» **EXTRACT PROVIDED**
===
June remittance income wipes out slight gain made in May



  • June remittance income declined to US $ 274mn in June, from US $ 304mn in May and US $ 478mn a year ago
  • Cumulative income in first half of 2022 more than halved to US $ 1.6bn
  • Initial uptick seen in remittance inflows in March when rupee was floated had fizzled out since April
  • Crackdown on informal channels, restrictions on open accounts payment terms appear to have failed to boost remittances via formal channels 

The remittances in June undid even the slightest gains made in May, as the key foreign income earner to the country is continued to be beset by the informal channels, which appear to be still functioning regardless of the actions taken to clamp down on them. 


The data showed that Sri Lankan expatriates repatriated only US $ 274.3 million of their earnings in June, falling from US $ 304.1 million they sent in May and sharply down from US $ 478.4 million a year ago when the current descent in the remittance flows set forth in 2021, ending the 13-month streak of gains set off at the beginning of the pandemic. 


With June inflows, the cumulative remittance income for the first half of the year was US $ 1,609.9 million, more than 50 percent down from US $ 3,324.4 million received in the same period in 2021. Sri Lanka used to receive up to US $ 600 million in remittances per month via formal banking channels under normal circumstances, making up to an average annual remittance inflow of US $ 7.0 billion, 

 which together with around US $ 4.2 billion from tourism help the country to offset the trade gap of around US $ 10.0 billion made in the trade account of the balance of payment.
===
(Extracted records)

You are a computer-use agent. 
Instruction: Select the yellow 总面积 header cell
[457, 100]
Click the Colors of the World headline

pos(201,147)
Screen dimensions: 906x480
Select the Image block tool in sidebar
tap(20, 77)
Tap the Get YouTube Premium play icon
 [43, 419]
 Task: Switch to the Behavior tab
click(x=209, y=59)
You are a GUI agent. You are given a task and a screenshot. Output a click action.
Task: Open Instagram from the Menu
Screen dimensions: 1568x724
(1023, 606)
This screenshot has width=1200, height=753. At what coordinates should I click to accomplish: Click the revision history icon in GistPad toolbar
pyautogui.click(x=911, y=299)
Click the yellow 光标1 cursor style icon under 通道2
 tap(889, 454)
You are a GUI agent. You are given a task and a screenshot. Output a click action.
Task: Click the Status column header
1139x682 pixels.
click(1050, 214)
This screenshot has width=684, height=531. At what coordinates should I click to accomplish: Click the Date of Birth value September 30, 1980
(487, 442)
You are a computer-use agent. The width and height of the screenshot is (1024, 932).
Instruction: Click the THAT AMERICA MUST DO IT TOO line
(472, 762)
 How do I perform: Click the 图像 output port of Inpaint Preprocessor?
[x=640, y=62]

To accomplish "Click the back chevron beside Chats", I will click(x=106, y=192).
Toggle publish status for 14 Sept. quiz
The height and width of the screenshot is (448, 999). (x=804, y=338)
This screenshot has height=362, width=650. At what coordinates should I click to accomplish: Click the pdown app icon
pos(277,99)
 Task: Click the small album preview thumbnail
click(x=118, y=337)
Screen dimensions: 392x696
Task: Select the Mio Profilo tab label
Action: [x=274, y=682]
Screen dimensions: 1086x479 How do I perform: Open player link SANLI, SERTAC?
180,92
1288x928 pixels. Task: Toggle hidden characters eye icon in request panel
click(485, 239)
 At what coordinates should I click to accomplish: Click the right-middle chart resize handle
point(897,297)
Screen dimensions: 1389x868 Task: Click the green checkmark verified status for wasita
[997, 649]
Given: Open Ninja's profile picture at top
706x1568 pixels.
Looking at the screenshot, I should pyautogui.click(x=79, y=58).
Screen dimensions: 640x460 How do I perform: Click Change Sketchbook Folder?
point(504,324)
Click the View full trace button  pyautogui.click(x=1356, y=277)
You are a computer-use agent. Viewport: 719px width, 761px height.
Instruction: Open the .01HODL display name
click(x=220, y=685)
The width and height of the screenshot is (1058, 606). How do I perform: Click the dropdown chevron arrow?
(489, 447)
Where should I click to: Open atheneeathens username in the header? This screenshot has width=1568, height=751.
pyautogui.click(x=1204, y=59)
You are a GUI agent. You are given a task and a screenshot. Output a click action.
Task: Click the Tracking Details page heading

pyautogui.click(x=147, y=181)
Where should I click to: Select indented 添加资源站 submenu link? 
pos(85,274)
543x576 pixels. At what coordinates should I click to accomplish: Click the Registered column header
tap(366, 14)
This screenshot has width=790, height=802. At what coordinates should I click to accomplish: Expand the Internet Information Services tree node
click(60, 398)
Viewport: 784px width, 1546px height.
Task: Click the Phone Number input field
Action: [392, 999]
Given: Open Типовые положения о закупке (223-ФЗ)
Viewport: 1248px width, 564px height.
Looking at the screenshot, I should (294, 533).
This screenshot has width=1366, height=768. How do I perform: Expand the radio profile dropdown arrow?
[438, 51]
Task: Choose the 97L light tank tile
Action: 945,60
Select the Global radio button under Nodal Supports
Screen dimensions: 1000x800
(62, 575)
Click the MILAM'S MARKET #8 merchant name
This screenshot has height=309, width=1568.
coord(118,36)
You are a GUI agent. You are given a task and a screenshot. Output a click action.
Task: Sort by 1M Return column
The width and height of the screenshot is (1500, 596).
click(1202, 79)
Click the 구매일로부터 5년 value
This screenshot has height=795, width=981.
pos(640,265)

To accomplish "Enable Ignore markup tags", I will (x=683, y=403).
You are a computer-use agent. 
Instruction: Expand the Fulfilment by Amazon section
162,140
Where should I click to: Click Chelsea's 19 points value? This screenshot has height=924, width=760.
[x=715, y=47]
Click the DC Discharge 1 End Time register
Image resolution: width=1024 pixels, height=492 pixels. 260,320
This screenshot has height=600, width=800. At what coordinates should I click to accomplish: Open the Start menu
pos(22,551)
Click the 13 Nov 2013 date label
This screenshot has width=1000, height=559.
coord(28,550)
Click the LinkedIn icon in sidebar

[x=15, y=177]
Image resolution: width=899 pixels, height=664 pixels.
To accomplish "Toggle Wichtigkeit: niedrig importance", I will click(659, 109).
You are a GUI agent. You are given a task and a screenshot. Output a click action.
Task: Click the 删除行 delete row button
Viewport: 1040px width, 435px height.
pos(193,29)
===
» **QUESTIONS ON THE MATERIAL**
1 > Decide whether each statement below agrees with the remittance article, answering yes or no and quoting the words of the article that settle it: (a) Remittances in June were lower than in May. (b) Cumulative remittance income in the first half of 2022 more than doubled. (c) Tourism brings the country around US $ 7.0 billion.
2 > Rewrite the remittance article from "The data showed" to "of the pandemic.", swapping "Sri Lankan expatriates" for "migrant workers".

» **SOLUTIONS TO THE PROBLEMS**
1 >
(a) Yes: "falling from US $ 304.1 million they sent in May"
(b) No: "Cumulative income in first half of 2022 more than halved to US $ 1.6bn"
(c) No: "around US $ 4.2 billion from tourism"

2 >
The data showed that migrant workers repatriated only US $ 274.3 million of their earnings in June, falling from US $ 304.1 million they sent in May and sharply down from US $ 478.4 million a year ago when the current descent in the remittance flows set forth in 2021, ending the 13-month streak of gains set off at the beginning of the pandemic.